Task instructions: For every entry, output the exact wording.

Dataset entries
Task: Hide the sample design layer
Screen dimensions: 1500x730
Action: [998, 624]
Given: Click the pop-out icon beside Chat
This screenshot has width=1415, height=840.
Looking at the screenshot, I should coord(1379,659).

Exercise response:
Task: Hide the sample design layer
Screen dimensions: 1500x730
Action: [998, 624]
Given: Click the pop-out icon beside Chat
This screenshot has width=1415, height=840.
Looking at the screenshot, I should coord(1379,659).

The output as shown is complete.